Egg Timer
Time your egg cooking with this free online timer. To set the timer, rotate the knob to your desired level of doneness.
Egg Cooking Times
The times displayed on this egg timer are specifically for the hot-start method (adding refrigerated eggs to already boiling water). For cold-start method (eggs in cold water brought to boil), add approximately 2-3 minutes to each timing once water reaches boiling.
- 1-3 minutes: Undercooked
- 3-4 minutes: Runny yolks (very soft whites, liquid yolk)
- 4-5 minutes: Soft-boiled (set whites, flowing liquid yolk)
- 5-6 minutes: Medium-boiled (set whites, partially thickened yolk that still flows slightly)
- 6-7 minutes: Jammy yolks (fully set whites, gel-like yolk consistency)
- 8-10 minutes: Hard-boiled (fully set whites and yolk)
- 10+ minutes: Overcooked (dry, chalky yolk with greenish ring)

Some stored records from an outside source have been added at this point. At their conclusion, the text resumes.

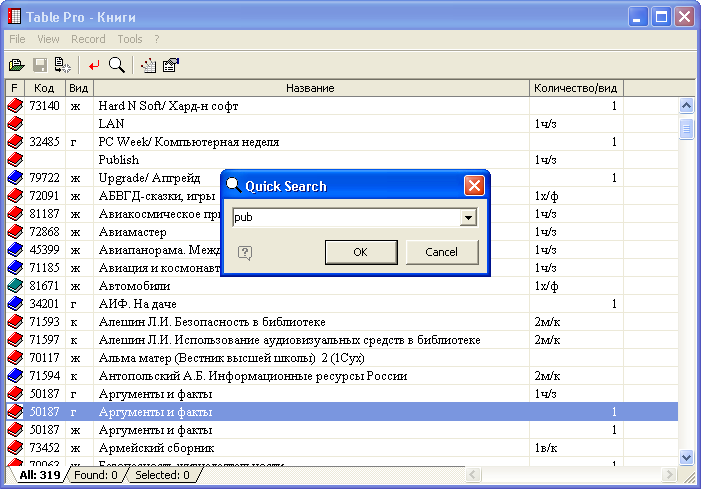Screen dimensions: 701x489
Task: Click into the Quick Search text field
Action: pos(345,218)
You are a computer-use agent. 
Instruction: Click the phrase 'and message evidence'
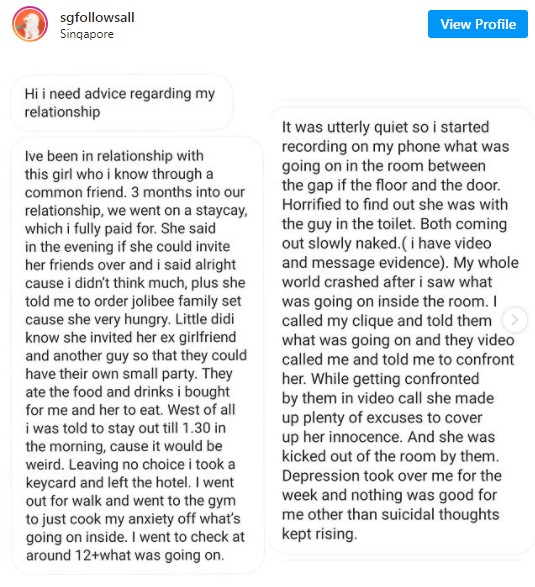[x=363, y=262]
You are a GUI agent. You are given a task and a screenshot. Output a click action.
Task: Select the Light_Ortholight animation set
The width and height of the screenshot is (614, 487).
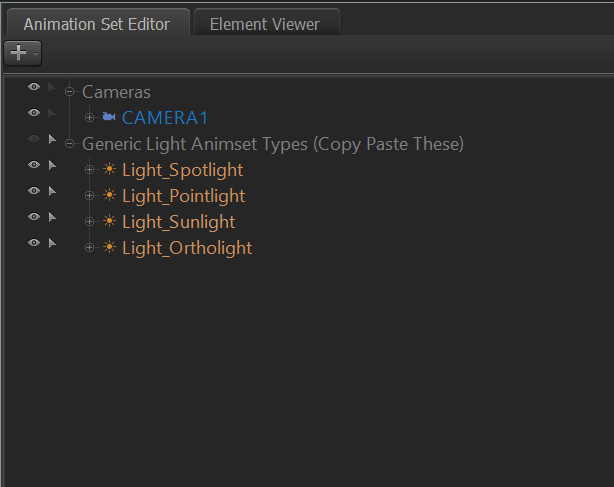[x=186, y=248]
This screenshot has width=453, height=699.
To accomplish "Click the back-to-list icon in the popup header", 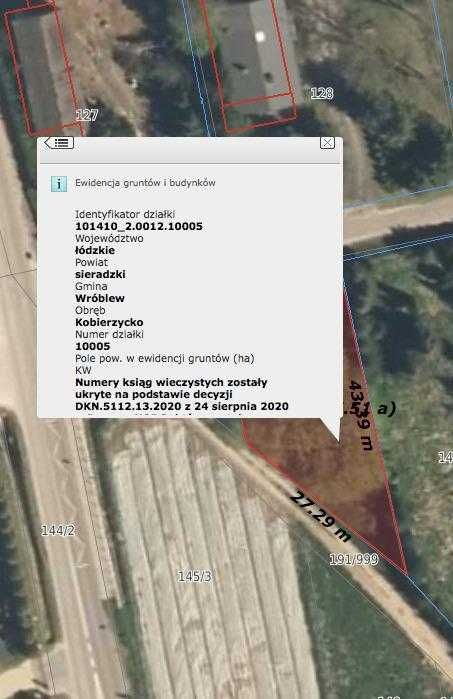I will [x=59, y=143].
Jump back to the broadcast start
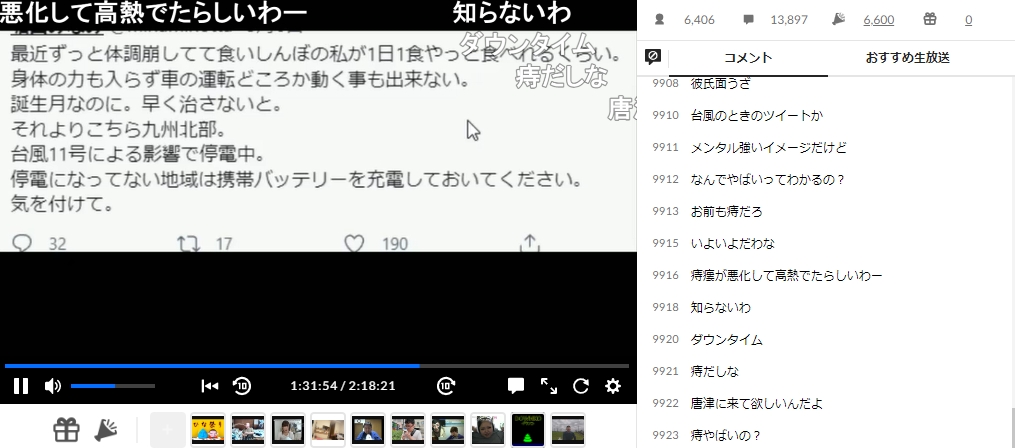 click(209, 386)
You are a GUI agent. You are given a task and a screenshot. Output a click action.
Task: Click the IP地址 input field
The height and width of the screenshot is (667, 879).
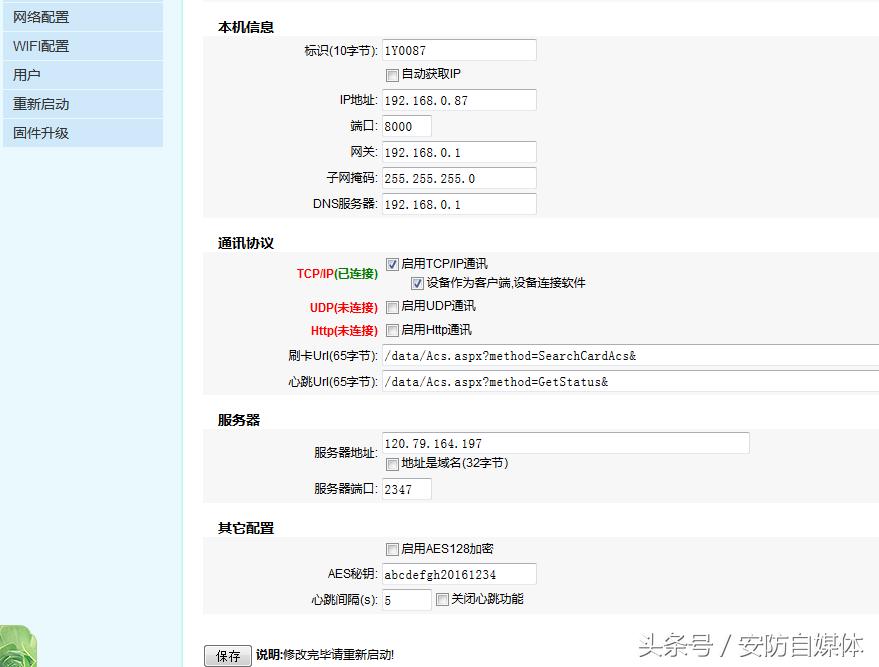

Lower the eggs gently in the water with a slotted spoon to prevent cracking. Immediately transfer cooked eggs to an ice-water bath (or a bowl of cold water) to stop the cooking process.
Egg Safety Note
Pasteurization, which makes eggs safe to eat, occurs at 140°F (60°C) held for 3.5 minutes. Soft-boiled and runny yolks (below 6 minutes) carry risk of Salmonellosis — internal temperature may not reach pasteurization level.
This risk is primarily in the yolk. The whites begin to set at 140°F and are generally safe once fully coagulated. The USDA recommends cooking eggs until both whites and yolks are firm (hard-boiled level) for maximum safety.
Immunocompromised individuals, pregnant women, young children and elderly should avoid eggs that haven't been hard-boiled.